私は風邪から復活し、一日寝ていたせいか、体の疲れが完全に取れた。おまけに元気一杯で目覚めも良かった。皆は笑顔で挨拶を返してくれる。こんな毎日が嬉しくてしょうがない。病み上がりということで食事の準備は雪川さんがすべて引き受けてくれた。

「皆さん、その、ご心配をおかけしました」

「気にしないで。家族なんだから」

佐々木さんの家族という言葉に胸が温かくなる。この響きは好きだなって思う。当たり前のように家族と言ってもらえるのが嬉しい。

「姫華、今日は暇か?」

「はい、特に予定はないですよ」

じゃあ、と城之崎さんは続ける。

「街に行くぞ」

街? 買い物だろうか。城之崎さんはそれ以上言わずに朝食を食べる。私も後からでいいか、と食事をとる。とにかくお腹が空いた。何せ昨日からあまり食べていなかったから。空腹を満たしてから、出かける準備をする。すぐに城之崎さんが迎えに来てくれた。

「あの、どこに」

「いいから行くぞ」

私の言葉は遮られた。城之崎さんに手を引かれ慌ただしく家を出る。そろそろ聞きたいと思いながら彼と並んで歩く。しばらく沈黙が続いたがやっとのことで事情を説明し始めた。

「実は今日は玲音の誕生日なんだ」

「玲音さんの? じゃあ、プレゼントを買いに?」

問いにうなずく。それからため息をついた。

「どうしたんですか?」

「いや、くじで役割を決めたんだが、俺がプレゼント係りになったんだ。
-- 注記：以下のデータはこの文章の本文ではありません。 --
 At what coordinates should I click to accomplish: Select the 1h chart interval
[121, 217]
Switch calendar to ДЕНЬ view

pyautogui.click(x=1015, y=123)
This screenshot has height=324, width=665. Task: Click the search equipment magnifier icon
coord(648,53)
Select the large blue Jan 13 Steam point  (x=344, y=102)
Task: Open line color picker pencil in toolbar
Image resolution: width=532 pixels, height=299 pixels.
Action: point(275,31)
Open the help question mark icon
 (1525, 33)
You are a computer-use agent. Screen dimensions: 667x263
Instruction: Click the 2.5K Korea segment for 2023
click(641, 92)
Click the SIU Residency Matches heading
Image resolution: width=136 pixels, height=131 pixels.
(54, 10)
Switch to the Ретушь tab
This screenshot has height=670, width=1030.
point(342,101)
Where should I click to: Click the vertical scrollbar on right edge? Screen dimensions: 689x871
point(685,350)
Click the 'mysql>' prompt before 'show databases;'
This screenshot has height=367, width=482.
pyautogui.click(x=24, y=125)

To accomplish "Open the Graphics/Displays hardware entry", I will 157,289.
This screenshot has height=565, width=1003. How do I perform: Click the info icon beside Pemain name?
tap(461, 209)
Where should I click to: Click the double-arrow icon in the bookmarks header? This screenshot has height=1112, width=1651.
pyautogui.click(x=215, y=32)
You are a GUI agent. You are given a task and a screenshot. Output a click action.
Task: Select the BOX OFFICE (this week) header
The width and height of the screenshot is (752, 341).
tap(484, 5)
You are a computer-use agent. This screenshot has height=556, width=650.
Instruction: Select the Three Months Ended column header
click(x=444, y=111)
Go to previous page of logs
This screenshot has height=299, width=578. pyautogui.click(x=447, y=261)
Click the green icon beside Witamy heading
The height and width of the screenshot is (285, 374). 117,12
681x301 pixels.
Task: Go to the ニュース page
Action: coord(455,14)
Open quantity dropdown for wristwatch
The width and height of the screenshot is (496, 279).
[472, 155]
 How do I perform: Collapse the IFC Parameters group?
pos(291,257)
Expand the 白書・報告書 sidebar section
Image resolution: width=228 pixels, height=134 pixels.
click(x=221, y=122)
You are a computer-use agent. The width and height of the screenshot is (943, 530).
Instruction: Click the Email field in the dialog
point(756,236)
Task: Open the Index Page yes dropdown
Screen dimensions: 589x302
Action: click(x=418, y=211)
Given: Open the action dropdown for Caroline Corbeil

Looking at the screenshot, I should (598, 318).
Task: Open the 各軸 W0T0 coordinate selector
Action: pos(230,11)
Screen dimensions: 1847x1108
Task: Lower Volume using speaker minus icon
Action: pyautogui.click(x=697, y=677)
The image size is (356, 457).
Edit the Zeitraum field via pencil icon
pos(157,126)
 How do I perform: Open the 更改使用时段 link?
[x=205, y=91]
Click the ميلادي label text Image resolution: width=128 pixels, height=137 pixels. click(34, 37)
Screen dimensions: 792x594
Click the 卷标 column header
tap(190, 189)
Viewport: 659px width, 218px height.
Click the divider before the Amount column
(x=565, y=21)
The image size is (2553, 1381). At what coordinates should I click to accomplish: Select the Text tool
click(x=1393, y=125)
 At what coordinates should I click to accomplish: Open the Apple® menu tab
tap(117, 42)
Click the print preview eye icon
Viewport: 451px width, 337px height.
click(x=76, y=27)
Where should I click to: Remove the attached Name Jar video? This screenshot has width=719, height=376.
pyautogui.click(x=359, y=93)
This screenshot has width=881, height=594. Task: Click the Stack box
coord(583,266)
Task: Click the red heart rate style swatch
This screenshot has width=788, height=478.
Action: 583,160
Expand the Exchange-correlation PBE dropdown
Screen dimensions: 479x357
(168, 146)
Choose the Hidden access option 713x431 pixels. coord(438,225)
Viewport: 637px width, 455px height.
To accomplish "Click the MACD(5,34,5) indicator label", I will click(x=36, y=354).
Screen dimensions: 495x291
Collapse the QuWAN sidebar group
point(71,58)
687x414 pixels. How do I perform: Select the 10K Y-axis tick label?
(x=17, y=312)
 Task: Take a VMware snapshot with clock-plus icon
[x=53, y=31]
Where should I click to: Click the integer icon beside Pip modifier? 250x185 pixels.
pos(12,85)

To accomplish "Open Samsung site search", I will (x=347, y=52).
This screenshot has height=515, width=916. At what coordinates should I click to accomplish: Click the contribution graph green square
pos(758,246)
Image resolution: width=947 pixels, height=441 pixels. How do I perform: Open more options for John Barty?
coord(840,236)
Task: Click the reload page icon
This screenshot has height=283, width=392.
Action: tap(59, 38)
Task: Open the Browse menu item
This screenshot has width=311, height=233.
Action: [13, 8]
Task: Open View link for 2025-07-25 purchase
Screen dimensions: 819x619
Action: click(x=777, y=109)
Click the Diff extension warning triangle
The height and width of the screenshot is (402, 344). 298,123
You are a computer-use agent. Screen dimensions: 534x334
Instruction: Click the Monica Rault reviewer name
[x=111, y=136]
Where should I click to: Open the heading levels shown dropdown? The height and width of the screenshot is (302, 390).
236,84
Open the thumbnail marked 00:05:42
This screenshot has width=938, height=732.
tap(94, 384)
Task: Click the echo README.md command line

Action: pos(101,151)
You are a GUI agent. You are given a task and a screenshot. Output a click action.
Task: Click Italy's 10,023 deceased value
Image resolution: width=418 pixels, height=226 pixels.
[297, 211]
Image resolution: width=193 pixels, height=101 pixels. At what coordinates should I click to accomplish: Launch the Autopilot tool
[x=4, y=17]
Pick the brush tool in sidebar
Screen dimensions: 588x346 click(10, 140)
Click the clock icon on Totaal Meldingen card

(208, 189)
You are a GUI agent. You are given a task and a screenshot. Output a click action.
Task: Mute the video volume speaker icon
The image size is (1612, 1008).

何がいいか分かんねぇしお前、暇そうだったから連れてきた」

なるほど、とそう思う。それにしても暇そうって何だか傷つくかも。まあ、その通りだけど。それからすぐに前に皆で来た街に着く。あのときはどうだったかあまり覚えていないがこんな風に賑わっていたんだろうな。それどころじゃなかったのだけど。

「玲音さんはどんなものが好きなんでしょうか」

「さあな、俺よりお前の方が知ってるだろ。仲良さそうだし」

周りから見たら私と玲音さんはそう見えていたらしい。本当に仲が良いのなら嬉しいが、本当のところはよく分からなかった。でも、よく一緒に過ごしているのは当たっているから一生懸命考える。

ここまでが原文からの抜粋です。